第6話 6

「――それよりホレ、ミィナに手伝って欲しい事ってなんだよ?」


 ハヤセさんの言葉に、ケイは両手を打ち合わせて、わたしに顔を向けた。


『そうだった! ちょっと待って。今、喚ぶから……』


 ケイがそう言った直後、グラウンドの地面に虹色の魔芒陣が描き出され、光の柱が立ち昇る。


「――転送陣?」


 姫様の部屋で見た事がある陣だ。


 でもアレは指定された二ヶ所を結ぶだけのもので、喚起するのに大粒の銀晶が必要だから非常時の逃亡用として設置されていたもので、こんな風に自由に出せるものじゃなかったはず……


 改めてトヨア皇国の――魔属の魔道技術の高さに驚かされる。


『そう。モノがモノだからね。直接、ここに喚んだんだ』


 光の柱の中に、大きな影が像を結び、やがて実体となって具現される。


 光が魔芒陣と共に霧散すると――


「……兵騎?」


 その見た目が、わたしの知っているものと違っていて、思わず疑問形で呟いてしまった。
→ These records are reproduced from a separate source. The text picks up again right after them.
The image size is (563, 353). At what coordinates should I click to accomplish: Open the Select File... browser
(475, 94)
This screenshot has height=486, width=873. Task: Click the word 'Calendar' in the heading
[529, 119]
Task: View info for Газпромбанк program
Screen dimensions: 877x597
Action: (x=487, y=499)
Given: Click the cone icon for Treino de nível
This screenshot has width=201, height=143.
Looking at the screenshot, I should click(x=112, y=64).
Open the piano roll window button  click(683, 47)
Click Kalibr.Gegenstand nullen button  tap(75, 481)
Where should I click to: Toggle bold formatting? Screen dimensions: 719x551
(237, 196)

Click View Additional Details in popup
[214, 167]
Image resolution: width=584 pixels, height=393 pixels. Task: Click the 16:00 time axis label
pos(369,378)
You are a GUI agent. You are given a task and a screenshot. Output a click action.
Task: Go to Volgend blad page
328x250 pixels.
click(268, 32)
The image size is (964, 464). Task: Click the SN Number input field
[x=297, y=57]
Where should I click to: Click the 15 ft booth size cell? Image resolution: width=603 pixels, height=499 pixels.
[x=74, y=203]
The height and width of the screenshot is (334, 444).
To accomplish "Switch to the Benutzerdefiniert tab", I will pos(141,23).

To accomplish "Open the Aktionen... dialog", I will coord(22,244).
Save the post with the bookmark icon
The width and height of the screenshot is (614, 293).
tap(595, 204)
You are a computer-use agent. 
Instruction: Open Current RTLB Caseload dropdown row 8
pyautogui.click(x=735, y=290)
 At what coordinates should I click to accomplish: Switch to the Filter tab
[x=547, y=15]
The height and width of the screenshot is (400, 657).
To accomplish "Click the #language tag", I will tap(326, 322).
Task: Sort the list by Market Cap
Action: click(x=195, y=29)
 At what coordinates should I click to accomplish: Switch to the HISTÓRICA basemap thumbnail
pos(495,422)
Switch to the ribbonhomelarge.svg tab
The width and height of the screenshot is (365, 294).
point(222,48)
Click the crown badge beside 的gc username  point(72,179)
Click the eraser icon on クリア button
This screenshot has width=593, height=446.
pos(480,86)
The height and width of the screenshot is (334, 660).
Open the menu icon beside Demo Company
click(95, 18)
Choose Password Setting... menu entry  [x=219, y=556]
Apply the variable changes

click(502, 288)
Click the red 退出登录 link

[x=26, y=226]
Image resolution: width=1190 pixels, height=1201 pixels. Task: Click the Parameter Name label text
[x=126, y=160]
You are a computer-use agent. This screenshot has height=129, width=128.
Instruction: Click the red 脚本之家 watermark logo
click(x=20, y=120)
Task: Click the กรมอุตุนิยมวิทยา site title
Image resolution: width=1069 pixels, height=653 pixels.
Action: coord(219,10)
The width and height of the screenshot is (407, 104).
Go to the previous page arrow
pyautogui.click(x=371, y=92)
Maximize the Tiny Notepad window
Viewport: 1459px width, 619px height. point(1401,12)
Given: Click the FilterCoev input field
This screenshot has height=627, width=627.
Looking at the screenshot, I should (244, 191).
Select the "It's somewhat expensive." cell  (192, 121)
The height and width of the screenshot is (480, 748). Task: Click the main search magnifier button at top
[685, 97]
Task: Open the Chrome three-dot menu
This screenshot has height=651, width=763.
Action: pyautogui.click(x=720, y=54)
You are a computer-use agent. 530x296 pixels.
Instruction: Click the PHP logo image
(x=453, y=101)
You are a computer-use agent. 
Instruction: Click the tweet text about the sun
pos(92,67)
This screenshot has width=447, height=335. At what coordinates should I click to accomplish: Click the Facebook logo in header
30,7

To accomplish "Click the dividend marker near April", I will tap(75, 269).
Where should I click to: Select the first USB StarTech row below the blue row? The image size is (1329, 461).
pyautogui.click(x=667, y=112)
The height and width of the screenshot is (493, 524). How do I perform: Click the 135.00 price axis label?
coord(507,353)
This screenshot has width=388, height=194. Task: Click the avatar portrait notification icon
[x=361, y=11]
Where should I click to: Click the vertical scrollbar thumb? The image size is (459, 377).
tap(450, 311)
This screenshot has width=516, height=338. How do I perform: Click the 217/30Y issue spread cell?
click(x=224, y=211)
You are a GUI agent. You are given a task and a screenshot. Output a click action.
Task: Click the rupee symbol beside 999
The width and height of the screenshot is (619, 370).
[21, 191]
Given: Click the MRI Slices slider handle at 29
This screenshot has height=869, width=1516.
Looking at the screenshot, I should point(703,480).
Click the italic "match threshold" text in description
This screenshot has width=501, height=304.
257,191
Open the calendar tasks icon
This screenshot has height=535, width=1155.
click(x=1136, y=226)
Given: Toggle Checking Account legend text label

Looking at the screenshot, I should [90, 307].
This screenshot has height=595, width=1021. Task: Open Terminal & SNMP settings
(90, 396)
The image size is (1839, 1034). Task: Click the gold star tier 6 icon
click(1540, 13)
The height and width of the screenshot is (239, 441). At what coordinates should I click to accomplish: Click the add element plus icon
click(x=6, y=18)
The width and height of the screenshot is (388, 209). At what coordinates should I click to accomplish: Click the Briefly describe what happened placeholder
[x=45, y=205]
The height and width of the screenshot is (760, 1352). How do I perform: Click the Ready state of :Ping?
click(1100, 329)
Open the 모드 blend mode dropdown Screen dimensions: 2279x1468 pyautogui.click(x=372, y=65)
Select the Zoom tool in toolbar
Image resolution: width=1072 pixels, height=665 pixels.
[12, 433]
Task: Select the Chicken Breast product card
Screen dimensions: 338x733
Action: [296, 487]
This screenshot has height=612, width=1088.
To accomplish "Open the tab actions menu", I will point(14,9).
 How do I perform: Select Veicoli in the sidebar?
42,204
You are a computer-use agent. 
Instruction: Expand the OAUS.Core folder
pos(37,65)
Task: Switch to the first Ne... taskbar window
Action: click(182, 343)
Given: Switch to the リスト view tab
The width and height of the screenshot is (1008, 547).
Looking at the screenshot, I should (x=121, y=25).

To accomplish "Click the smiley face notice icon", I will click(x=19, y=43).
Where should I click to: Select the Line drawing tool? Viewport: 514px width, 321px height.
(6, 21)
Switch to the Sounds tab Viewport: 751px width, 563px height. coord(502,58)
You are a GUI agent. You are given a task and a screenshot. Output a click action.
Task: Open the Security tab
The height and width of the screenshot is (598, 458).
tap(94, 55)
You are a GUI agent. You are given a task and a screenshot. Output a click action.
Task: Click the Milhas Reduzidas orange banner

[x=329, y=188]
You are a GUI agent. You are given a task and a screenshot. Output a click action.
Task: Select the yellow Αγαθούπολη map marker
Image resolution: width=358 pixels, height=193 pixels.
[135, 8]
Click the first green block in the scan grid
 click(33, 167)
 五メートルほどの寸胴短足SD体型なのは、兵騎と一緒。


 それでも自信が持てなかったのは、その騎体が紫色の引き締まった筋肉の地肌剥き出しだったから。


 装甲らしいものと言えば、緩やかな曲線を描く胸部のものと、顔を覆う黒い仮面だけ。


 その胸の装甲の中央には、蒼い菱形の結晶が輝いていた。


 頭部から腰まで伸びるたてがみは、陽光を浴びて青銀色にきらめいて風に揺れている。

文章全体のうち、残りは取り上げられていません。